Since Tuesday’s oral arguments in Virginia v. Sebelius—the first Obamacare challenge to reach the circuit court level, and one in which Cato also filed an amicus brief—the legal blogosphere has been discussing the Fourth Circuit panel’s incredulity concerning the activity/inactivity distinction at the heart of our arguments against Obamacare. As Ilya Shapiro explains, we contend that if Congress’s power to regulate “interstate commerce” reaches the inactivity of not buying health insurance, then there is nothing it does not reach. The Supreme Court will eventually have to grapple with this question and decide whether the distinction is constitutionally meaningful.
As Volokh conspirator Jonathan Adler points out, the activity/inactivity distinction is long‐standing.

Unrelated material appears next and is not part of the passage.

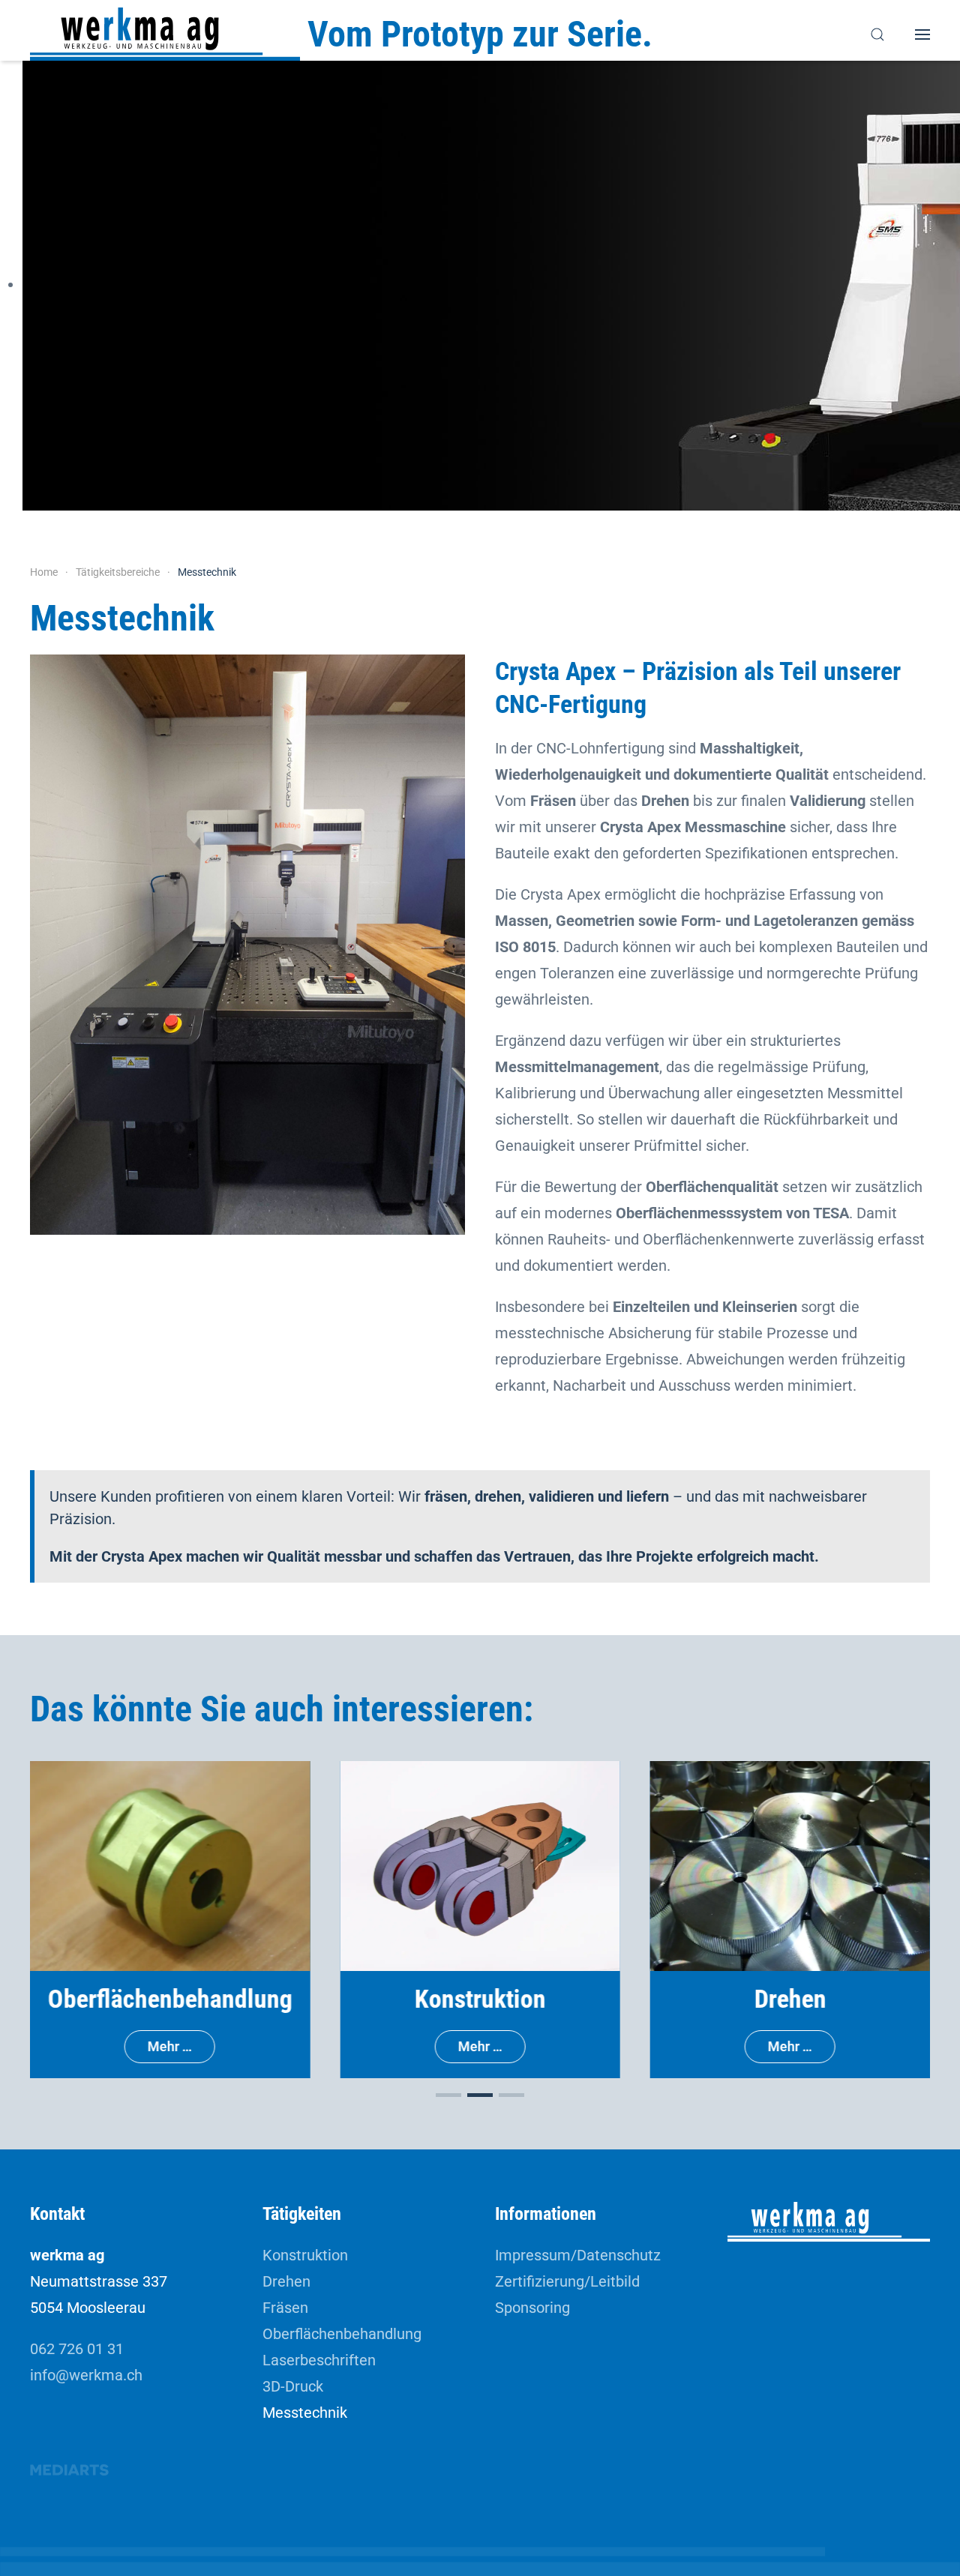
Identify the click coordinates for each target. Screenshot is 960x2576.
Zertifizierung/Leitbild (567, 2281)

At common law, there was no legally enforceable duty to rescue. In other words, if you didn’t act to create the danger, you would not be liable for your inactivity in not helping. To put it bluntly: you would have no legal liability if you ignored a drowning child.
Legal philosophers have grappled with the meaning of “act” and “omission” for centuries. While there are some difficult issues to ponder, there is also an element of navel‐gazing in the question and the Supreme Court may have to gaze long at their navels to answer it. But it is worth remembering why the act/omission distinction matters in a free society. At the risk of getting too philosophical, I will add some thoughts of my own.

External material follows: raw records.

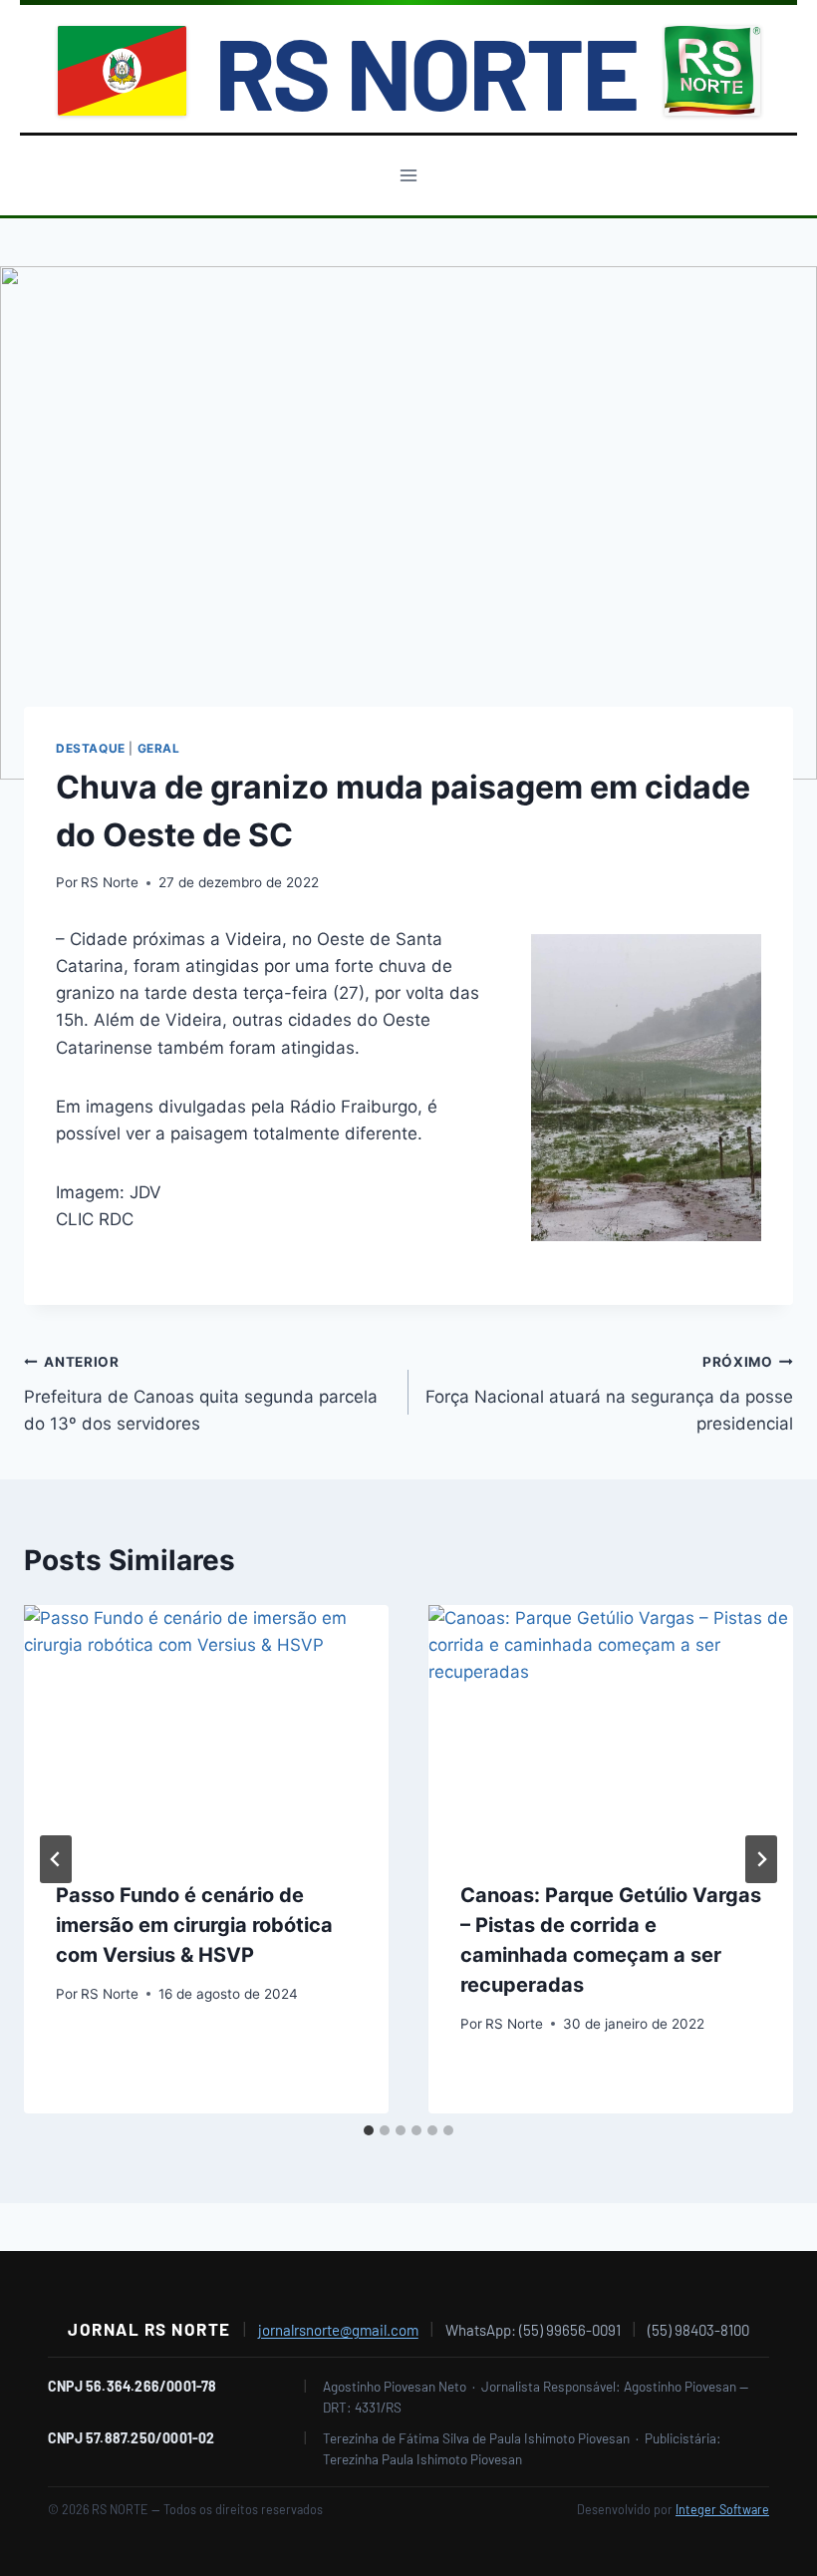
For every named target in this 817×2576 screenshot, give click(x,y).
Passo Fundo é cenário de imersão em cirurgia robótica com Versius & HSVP (194, 1925)
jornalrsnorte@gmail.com (338, 2330)
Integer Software (722, 2509)
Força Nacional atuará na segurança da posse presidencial (609, 1394)
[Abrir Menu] (409, 175)
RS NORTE (425, 71)
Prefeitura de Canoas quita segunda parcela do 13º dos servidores (201, 1394)
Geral (158, 748)
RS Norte (109, 882)
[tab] (369, 2130)
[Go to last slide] (56, 1859)
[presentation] (206, 1726)
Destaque (91, 748)
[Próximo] (761, 1859)
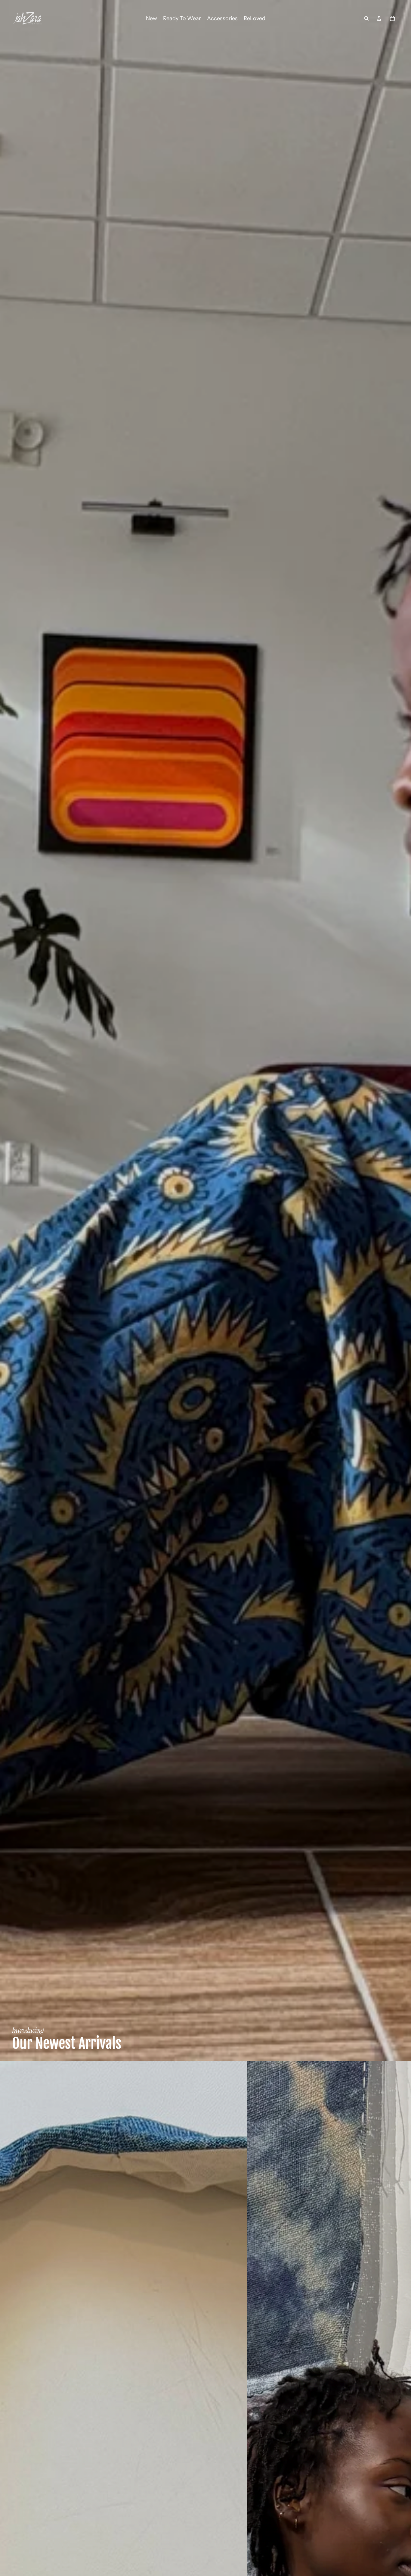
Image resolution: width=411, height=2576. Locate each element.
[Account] (379, 18)
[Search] (366, 18)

Anyone who has been to law school has likely had long conversations, probably in torts class, over whether the act/omission distinction is both meaningful and moral. If your torts class was like mine, your professor lamented the “no duty to rescue” rule as evidence of our individualistic and selfish society. Many law professors believe our slavish adherence to the act/omission distinction not only allows us to let children drown, but that it is just another “Western” belief that holds back a robust welfare state.
The aversion to mandating action, however, is not about letting children drown. I wouldn’t let a child drown and I imagine you wouldn’t either. The extreme hypothetical helps gloss over a meaningful principle for normal, run‐of‐the‐mill cases. Just as bad facts make bad law, bad hypotheticals can blur vital principles. The act/omission distinction helps delineate, albeit imperfectly, the personal sphere of control and the governmental sphere of control.